Employment: MARCH 2019
Tight labor market curbs job creation. The U.S. economy added 20,000 jobs in February, the lowest monthly total since September 2017. While the partial government shutdown and winter storms contributed to last month’s meager showing, the pace of hiring should recover in March. Still, the very tight unemployment rate will likely limit 2019 job creation to the low-2 million range. The total number of unemployed people now stands at 6.2 million, well below the 7.3 million current job openings. With qualified candidates hard to find, employers are facing significant recruiting challenges.
Declining underemployment supporting apartment demand. The tight labor market is helping those who have had a difficult time finding a job in the past attain new opportunities. This is reflected in an 80-basis-point drop in the broad-based underemployment rate, the largest single-month decline in the measure’s history. The rate accounts for people who are normally excluded from the standard unemployment rate, such as discouraged individuals who have not looked for work in recent months and part-time employees seeking full-time positions. As more of these workers find full-time employment, new households will form, boosting demand for apartments. Class C units, in particular, will benefit as they offer inexpensive housing options. While Class C monthly rates have appreciated 33 percent over the past 10 years, Class A and B rents rose by greater margins. The gap between the average Class C effective rent and Class A or B rent is wider now than it was a decade ago. This could direct more potential renters toward that option, reducing availability. The Class C vacancy rate fell to 4.1 percent at the end of 2018, its lowest level since 2000 and 50 to 100 basis points below comparable measures for Class A and B units. In general, the unemployment rate and the Class C vacancy rate have tended to move together over time. This poses a risk for investors should the economy lose substantial momentum.
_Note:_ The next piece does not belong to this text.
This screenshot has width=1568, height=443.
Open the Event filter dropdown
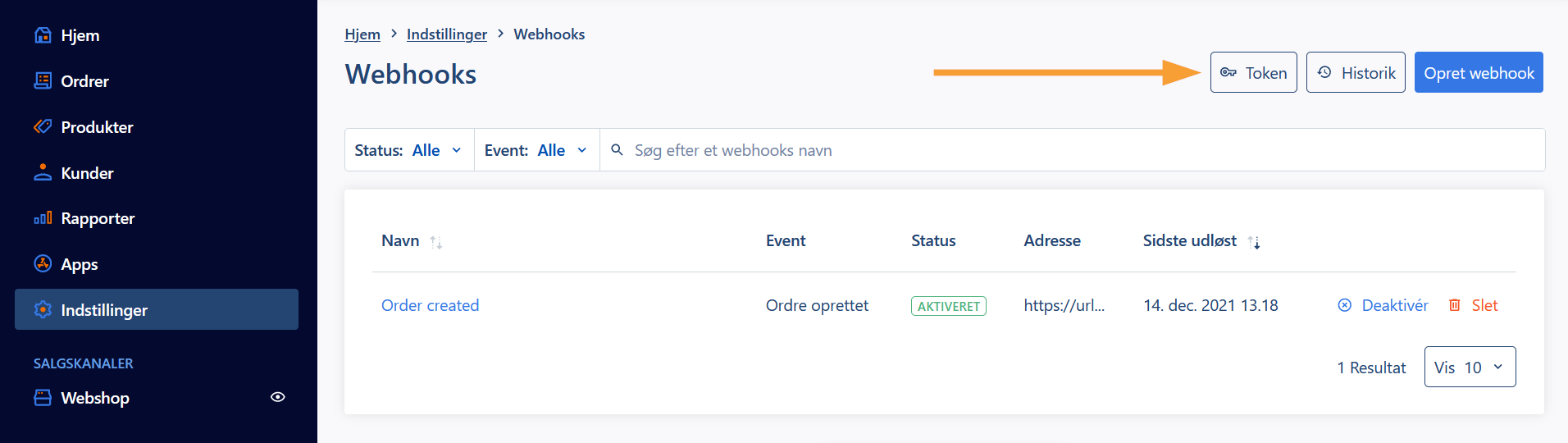[x=537, y=150]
Government shutdown distorts joblessness. Despite limited hiring, the total number of unemployed fell by 300,000 in February. About 225,000 people were temporarily laid off from work in January, including government employees furloughed by the shutdown. The return to full federal operations brings the unemployment rate closer to what it may have been in January without the shutdown.
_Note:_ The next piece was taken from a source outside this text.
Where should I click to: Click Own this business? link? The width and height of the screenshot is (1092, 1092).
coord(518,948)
Contained inflation grants Fed maneuvering room. Another byproduct of the tough hiring conditions are rising wages. Average hourly earnings improved 3.4 percent over the past year, the fastest pace since April 2009. Greater take-home pay, however, has not sparked increased price inflation, granting the Federal Reserve more latitude in their management of economic growth. The Fed will maintain a data-driven approach to monetary policy this year as it considers a range of tools to use if needed.